### Extracted records
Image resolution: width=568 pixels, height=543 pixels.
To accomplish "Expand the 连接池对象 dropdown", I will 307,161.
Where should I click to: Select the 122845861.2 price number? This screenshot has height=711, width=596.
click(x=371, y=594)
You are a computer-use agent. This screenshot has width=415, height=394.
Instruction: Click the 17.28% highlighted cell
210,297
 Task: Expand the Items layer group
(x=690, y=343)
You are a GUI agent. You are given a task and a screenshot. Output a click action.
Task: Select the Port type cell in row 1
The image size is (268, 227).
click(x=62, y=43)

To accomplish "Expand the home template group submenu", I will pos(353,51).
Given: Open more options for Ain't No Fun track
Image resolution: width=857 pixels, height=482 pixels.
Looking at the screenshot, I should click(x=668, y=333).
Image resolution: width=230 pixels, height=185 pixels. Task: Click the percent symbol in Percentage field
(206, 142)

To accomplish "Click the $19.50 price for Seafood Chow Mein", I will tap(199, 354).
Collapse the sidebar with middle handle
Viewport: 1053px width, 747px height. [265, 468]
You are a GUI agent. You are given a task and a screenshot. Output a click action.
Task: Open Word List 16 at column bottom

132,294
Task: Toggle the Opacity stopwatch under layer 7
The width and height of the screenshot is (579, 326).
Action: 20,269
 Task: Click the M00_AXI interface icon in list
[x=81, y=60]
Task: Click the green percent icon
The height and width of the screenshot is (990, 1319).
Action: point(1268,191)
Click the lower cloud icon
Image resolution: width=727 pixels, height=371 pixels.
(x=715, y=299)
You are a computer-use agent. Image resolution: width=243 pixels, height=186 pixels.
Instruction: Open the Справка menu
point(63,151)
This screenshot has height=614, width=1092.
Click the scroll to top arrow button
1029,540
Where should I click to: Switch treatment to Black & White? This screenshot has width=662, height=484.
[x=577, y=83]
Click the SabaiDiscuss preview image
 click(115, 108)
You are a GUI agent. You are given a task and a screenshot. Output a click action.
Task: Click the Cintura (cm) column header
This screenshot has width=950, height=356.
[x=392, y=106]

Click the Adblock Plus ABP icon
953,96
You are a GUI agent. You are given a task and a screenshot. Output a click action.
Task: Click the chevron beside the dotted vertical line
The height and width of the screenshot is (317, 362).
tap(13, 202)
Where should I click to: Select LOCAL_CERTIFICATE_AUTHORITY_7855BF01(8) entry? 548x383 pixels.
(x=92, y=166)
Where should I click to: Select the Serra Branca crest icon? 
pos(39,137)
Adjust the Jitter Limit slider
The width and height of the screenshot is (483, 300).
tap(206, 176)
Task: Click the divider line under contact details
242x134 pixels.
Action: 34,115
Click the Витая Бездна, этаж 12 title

### Instructions for the task
Rewrite all the entries above, substituting "Goal" for every occurrence of "Instruction" and leaving everything else the same.

### The response
Image resolution: width=568 pixels, height=543 pixels.
To accomplish "Expand the 连接池对象 dropdown", I will 307,161.
Where should I click to: Select the 122845861.2 price number? This screenshot has height=711, width=596.
click(x=371, y=594)
You are a computer-use agent. This screenshot has width=415, height=394.
Goal: Click the 17.28% highlighted cell
210,297
 Task: Expand the Items layer group
(x=690, y=343)
You are a GUI agent. You are given a task and a screenshot. Output a click action.
Task: Select the Port type cell in row 1
The image size is (268, 227).
click(x=62, y=43)

To accomplish "Expand the home template group submenu", I will pos(353,51).
Given: Open more options for Ain't No Fun track
Image resolution: width=857 pixels, height=482 pixels.
Looking at the screenshot, I should click(x=668, y=333).
Image resolution: width=230 pixels, height=185 pixels. Task: Click the percent symbol in Percentage field
(206, 142)

To accomplish "Click the $19.50 price for Seafood Chow Mein", I will tap(199, 354).
Collapse the sidebar with middle handle
Viewport: 1053px width, 747px height. [265, 468]
You are a GUI agent. You are given a task and a screenshot. Output a click action.
Task: Open Word List 16 at column bottom

132,294
Task: Toggle the Opacity stopwatch under layer 7
The width and height of the screenshot is (579, 326).
Action: 20,269
 Task: Click the M00_AXI interface icon in list
[x=81, y=60]
Task: Click the green percent icon
The height and width of the screenshot is (990, 1319).
Action: point(1268,191)
Click the lower cloud icon
Image resolution: width=727 pixels, height=371 pixels.
(x=715, y=299)
You are a computer-use agent. Image resolution: width=243 pixels, height=186 pixels.
Goal: Open the Справка menu
point(63,151)
This screenshot has height=614, width=1092.
Click the scroll to top arrow button
1029,540
Where should I click to: Switch treatment to Black & White? This screenshot has width=662, height=484.
[x=577, y=83]
Click the SabaiDiscuss preview image
 click(115, 108)
You are a GUI agent. You are given a task and a screenshot. Output a click action.
Task: Click the Cintura (cm) column header
This screenshot has width=950, height=356.
[x=392, y=106]

Click the Adblock Plus ABP icon
953,96
You are a GUI agent. You are given a task and a screenshot. Output a click action.
Task: Click the chevron beside the dotted vertical line
The height and width of the screenshot is (317, 362).
tap(13, 202)
Where should I click to: Select LOCAL_CERTIFICATE_AUTHORITY_7855BF01(8) entry? 548x383 pixels.
(x=92, y=166)
Where should I click to: Select the Serra Branca crest icon? 
pos(39,137)
Adjust the Jitter Limit slider
The width and height of the screenshot is (483, 300).
tap(206, 176)
Task: Click the divider line under contact details
242x134 pixels.
Action: 34,115
Click the Витая Бездна, этаж 12 title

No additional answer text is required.